Why use RIP-relative addressing in NASM?

I have an assembly hello world program for Mac OS X that looks like this:

global _main


section .text

_main:
    mov rax, 0x2000004
    mov rdi, 1
    lea rsi, [rel msg]
    mov rdx, msg.len
    syscall

    mov rax, 0x2000001
    mov rdi, 0
    syscall


section .data

msg:    db  "Hello, World!", 10
.len:   equ $ - msg

I was wondering about the line lea rsi, [rel msg]. Why does NASM force me to do that? As I understand it, msg is just a pointer to some data in the executable and doing mov rsi, msg would put that address into rsi. But if I replace the line lea rsi, [rel msg] with , NASM throws this error (note: I am using the command nasm -f macho64 hello.asm):

hello.asm:9: fatal: No section for index 2 offset 0 found

Why does this happen? What is so special about lea that mov can't do? How would I know when to use each one?

Solution

  • What is so special about lea that mov can't do?
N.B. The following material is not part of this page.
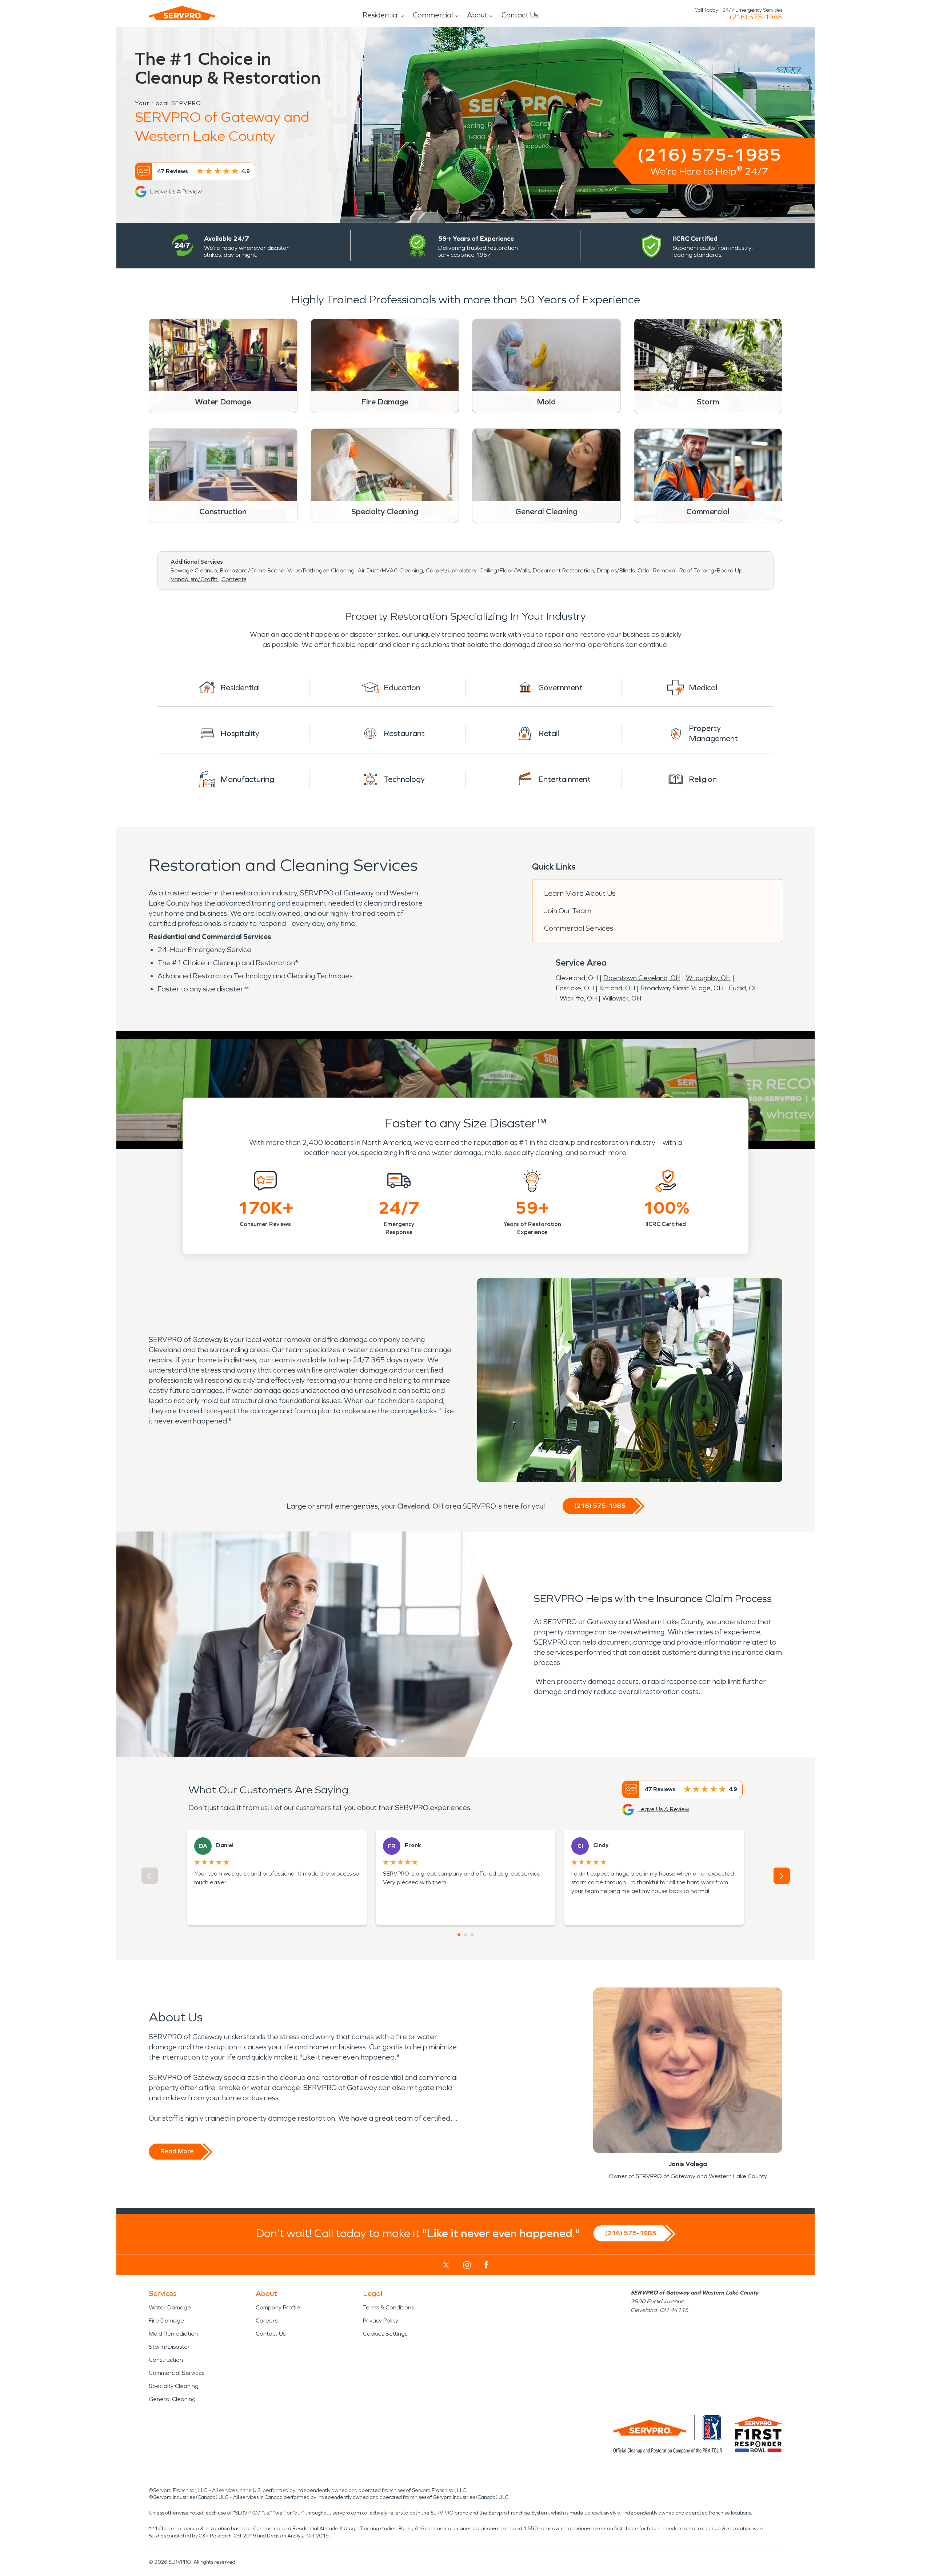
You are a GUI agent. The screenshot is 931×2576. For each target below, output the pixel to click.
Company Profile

    mov reg,imm loads an immediate constant into its destination operand. Immediate constant is encoded directly in the opcode, e.g. mov eax,someVar would be encoded as B8 EF CD AB 00 if address of someVar is 0x00ABCDEF. I.e. to encode such an instruction with imm being address of msg you need to know exact address of msg. In position-independent code you don't know it a priori.

    mov reg,[expression] loads the value located at address described by expression. The complex encoding scheme of x86 instructions allows to have quite complex expression: in general it's reg1+reg2*s+displ, where s can be 0,1,2,4, reg1 and reg2 can be general-purpose registers or zero, and displ is immediate displacement. In 64-bit mode expression can have one more form: RIP+displ, i.e. the address is calculated relative to the next instruction.

    lea reg,[expression] uses all this complex way of calculating addresses to load the address itself into reg (unlike mov, which dereferences the address calculated). Thus the information, unavailable at compilation time, namely absolute address which would be in RIP, can be encoded in the instruction without knowing its value. The nasm expression lea rsi,[rel msg] gets translated into something like

        lea rsi,[rip+(msg-nextInsn)]
nextInsn:

    which uses the relative address msg-nextInsn instead of absolute address of msg, thus allowing the assembler to not know the actual address but still encode the instruction.